Run validation against oracle benchmarks:

cd projects/composablekernel/tile_engine/ops/grouped_conv
python3 validate_ml_vs_oracle.py --variant bwd_data
python3 validate_ml_vs_oracle.py --variant bwd_weight

Solution Architecture (Grouped Conv)

Problem Config → Feature Engineering (83 features) → LightGBM Model → Predict TFLOPS → Select Best Kernel
     ↓              - Problem features (38)             ↓                    ↓
(N,C,K,G,H,W,Y,X)   - Kernel features (12)         Trained on          <1ms total
                    - Interactions (21)            48K samples          latency
                    - Hardware (12)                1372 shapes

Feature Engineering (`feature_engine_grouped_conv.py`)

83 engineered features:

Problem Features (38): Raw params (N,C,K,G,Hi,Wi,Y,X,strides,pads), derived (Ho,Wo), log-scale transforms, arithmetic intensity, aspect ratios, channel/group metrics
Kernel Features (12): Block size, GEMM tiles (M,N), pipeline type, num warps, tile volume, LDS usage
Interaction Features (21): Tile efficiency (M,N,K), block-tile ratios, CU utilization, problem-tile comparisons, output tile counts
Hardware Features (12): GFX950 specs - CUs (304), SIMDs, clocks, wavefront size, cache sizes (L1/L2/L3), XCD count

Latency

Selection Time: <1ms
vs Oracle: 30-60 seconds
Speedup: 30,000-60,000×

Model Size

Compressed: 2-8 MB (.lgbm.gz)

[RECORDED DATA]:
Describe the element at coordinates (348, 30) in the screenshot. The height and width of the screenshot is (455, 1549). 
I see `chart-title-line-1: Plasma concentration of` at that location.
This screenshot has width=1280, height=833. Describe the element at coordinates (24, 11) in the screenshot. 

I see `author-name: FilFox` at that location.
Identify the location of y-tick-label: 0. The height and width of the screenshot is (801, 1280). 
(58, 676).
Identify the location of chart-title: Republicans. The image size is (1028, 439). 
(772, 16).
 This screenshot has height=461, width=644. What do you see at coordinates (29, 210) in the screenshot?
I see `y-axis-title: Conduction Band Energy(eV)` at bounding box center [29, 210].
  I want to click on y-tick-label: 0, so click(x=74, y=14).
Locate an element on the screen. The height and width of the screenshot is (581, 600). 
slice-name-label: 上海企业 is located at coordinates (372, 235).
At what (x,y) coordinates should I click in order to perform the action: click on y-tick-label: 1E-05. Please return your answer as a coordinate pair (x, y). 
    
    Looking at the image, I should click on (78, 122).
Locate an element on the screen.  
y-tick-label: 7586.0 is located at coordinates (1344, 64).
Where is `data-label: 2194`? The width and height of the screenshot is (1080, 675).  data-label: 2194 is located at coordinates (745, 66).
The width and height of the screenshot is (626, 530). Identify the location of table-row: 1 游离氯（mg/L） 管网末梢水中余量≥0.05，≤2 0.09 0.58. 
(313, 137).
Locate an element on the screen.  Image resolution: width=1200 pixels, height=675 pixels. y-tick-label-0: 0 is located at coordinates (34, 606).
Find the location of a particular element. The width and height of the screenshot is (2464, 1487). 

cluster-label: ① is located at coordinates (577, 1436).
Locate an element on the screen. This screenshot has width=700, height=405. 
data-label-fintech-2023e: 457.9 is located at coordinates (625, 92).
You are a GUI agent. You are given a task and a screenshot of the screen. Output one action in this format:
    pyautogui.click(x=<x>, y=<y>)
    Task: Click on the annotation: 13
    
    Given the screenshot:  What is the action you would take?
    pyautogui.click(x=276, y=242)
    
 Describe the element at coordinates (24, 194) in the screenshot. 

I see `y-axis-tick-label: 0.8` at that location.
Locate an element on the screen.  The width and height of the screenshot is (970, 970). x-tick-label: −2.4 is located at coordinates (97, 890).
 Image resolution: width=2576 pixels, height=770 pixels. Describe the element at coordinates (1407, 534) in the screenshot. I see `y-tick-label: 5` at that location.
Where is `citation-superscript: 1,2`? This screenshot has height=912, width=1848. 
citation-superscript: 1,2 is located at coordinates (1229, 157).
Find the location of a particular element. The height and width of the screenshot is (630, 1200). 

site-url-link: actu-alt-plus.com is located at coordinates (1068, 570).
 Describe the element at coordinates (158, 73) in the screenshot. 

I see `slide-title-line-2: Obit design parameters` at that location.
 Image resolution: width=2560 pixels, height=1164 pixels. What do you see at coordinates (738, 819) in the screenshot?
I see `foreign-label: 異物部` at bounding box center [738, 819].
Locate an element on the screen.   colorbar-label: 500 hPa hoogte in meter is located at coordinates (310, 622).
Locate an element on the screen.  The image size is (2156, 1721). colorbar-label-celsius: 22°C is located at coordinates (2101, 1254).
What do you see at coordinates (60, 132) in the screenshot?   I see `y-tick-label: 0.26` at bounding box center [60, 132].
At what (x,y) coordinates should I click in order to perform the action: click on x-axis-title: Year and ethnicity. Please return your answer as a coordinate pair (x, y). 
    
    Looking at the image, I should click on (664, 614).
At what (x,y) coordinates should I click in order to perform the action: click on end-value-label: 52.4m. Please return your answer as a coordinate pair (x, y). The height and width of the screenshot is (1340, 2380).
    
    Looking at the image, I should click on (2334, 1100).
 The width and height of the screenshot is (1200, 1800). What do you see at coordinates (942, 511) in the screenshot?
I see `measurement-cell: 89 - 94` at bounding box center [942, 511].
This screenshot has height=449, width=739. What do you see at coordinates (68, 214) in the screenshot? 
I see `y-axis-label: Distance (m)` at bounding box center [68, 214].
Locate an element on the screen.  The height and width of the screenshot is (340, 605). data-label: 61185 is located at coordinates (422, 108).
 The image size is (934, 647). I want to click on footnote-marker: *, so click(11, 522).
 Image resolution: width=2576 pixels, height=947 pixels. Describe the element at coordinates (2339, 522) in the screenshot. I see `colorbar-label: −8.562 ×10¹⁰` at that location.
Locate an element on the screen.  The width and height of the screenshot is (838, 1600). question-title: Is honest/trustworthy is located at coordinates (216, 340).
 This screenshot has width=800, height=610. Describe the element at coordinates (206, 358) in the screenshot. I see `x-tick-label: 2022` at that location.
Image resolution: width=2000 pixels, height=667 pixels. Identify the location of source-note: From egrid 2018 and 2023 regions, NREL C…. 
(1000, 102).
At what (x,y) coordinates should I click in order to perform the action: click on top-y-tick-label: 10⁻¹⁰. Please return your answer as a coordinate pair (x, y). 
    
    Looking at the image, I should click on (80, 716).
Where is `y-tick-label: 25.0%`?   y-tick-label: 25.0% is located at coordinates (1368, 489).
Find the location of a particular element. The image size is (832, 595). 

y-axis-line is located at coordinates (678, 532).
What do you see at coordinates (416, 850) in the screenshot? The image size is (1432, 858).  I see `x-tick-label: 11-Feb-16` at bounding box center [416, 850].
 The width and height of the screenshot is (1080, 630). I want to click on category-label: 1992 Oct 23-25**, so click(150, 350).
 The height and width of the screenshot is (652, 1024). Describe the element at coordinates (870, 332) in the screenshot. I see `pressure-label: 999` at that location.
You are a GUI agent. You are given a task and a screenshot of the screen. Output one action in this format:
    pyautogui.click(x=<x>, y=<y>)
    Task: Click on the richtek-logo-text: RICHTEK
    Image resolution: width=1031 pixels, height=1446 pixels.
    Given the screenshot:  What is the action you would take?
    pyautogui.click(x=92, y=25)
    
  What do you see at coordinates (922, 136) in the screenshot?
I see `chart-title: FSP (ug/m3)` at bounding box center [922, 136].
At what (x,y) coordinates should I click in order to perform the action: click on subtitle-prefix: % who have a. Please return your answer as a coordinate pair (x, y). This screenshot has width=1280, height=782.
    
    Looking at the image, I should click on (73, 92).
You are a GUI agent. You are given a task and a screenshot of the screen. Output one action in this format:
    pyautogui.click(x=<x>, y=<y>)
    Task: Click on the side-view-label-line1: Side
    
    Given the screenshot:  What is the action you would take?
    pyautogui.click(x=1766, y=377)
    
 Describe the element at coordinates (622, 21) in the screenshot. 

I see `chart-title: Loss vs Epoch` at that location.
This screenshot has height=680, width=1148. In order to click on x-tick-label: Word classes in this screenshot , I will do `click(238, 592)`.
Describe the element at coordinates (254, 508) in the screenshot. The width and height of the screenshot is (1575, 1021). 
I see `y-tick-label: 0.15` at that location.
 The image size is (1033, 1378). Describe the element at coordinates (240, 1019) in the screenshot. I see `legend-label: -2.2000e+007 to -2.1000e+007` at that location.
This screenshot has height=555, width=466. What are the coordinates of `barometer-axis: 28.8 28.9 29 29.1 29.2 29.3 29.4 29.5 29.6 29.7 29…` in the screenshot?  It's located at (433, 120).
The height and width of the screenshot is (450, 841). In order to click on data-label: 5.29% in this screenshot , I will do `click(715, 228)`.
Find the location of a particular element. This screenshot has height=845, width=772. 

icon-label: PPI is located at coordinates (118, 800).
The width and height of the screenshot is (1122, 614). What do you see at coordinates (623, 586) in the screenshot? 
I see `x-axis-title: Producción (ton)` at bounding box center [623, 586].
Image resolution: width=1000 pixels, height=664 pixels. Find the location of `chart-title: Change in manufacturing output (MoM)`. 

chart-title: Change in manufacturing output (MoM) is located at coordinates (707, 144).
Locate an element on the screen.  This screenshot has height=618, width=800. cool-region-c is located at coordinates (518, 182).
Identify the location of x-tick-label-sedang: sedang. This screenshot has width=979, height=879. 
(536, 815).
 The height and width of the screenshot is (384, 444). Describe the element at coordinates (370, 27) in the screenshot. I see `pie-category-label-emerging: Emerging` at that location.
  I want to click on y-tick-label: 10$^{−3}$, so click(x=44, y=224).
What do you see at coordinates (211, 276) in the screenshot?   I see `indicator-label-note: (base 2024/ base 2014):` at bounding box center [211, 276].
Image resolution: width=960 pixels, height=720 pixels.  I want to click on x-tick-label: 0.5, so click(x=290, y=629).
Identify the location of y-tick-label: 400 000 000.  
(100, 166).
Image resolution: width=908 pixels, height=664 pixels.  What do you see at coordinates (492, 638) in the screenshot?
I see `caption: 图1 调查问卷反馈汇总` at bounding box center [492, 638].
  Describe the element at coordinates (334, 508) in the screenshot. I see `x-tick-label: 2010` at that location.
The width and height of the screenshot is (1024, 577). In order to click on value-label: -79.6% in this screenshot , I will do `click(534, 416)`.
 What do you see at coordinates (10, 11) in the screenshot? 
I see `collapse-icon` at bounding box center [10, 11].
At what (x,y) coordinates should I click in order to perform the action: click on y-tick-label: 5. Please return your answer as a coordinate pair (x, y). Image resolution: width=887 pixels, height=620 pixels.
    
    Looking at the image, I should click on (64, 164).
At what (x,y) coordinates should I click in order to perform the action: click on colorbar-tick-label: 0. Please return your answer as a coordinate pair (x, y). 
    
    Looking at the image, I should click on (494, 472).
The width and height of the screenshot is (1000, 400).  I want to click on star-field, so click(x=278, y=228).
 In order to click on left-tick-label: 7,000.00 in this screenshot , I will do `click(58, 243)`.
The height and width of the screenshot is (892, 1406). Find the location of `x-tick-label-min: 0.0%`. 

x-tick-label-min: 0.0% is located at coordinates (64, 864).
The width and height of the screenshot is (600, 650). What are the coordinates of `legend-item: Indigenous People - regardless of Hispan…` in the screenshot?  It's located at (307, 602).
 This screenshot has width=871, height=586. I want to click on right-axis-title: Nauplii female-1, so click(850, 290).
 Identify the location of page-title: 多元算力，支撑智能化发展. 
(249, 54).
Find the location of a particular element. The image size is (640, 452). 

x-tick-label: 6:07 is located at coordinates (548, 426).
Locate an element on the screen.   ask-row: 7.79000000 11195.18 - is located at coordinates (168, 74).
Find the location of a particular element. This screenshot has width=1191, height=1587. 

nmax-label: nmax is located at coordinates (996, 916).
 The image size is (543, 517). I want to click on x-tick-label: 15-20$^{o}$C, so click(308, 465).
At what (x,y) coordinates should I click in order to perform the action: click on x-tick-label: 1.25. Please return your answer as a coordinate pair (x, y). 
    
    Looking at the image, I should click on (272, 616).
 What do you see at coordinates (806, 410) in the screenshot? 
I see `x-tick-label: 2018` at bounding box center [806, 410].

[DIRECTIONS]:
**a)** Please recast the stretch of the listing from the line containing "coordinates (2101, 1254)." through the line containing "What do you see at coordinates (60, 132)" as a JSON list of strings, one string per line, leaving out blank lines.
**b)** Write a continuation of the notes on ML-based grouped convolution kernel selection, picking up after their final line.

[ANSWERS IN ORDER]:
**a)**
[
  "Locate an element on the screen.  The image size is (2156, 1721). colorbar-label-celsius: 22°C is located at coordinates (2101, 1254).",
  "What do you see at coordinates (60, 132) in the screenshot?   I see `y-tick-label: 0.26` at bounding box center [60, 132]."
]

**b)**
Runtime Memory: ~50 MB
Feature Array: <6 KB per problem

Training Pipeline

# 1. Collect data: Run all kernels on GPU for diverse problem set
python grouped_conv_full_benchmark.py --problem_set forward_training_miopen

# 2. Preprocess: Convert CSV to Parquet
python convert_csv_to_parquet.py --input train.csv --output train.parquet

# 3. Train model: LightGBM with cross-validation
python train.py --operation grouped_conv --direction forward --dtype bf16

# 4. Validate: Sanity-check on training shapes
python validation/grouped_conv/validate_training_shapes.py

Validation Framework

Test	Purpose	Shapes	Runtime	Target
`validate_training_shapes.py`	Sanity check on training data	5	5-10 min	>95% efficiency
`validate_backward_models.py`	Backward pass prediction quality	7	<1 min	Reasonable predictions

File Structure (Grouped Conv)

dispatcher/heuristics/
├── train.py                           # Training script
├── feature_engine_grouped_conv.py     # Feature engineering
├── predict.py                         # Generic Predictor (use with GroupedConvFeatureEngine)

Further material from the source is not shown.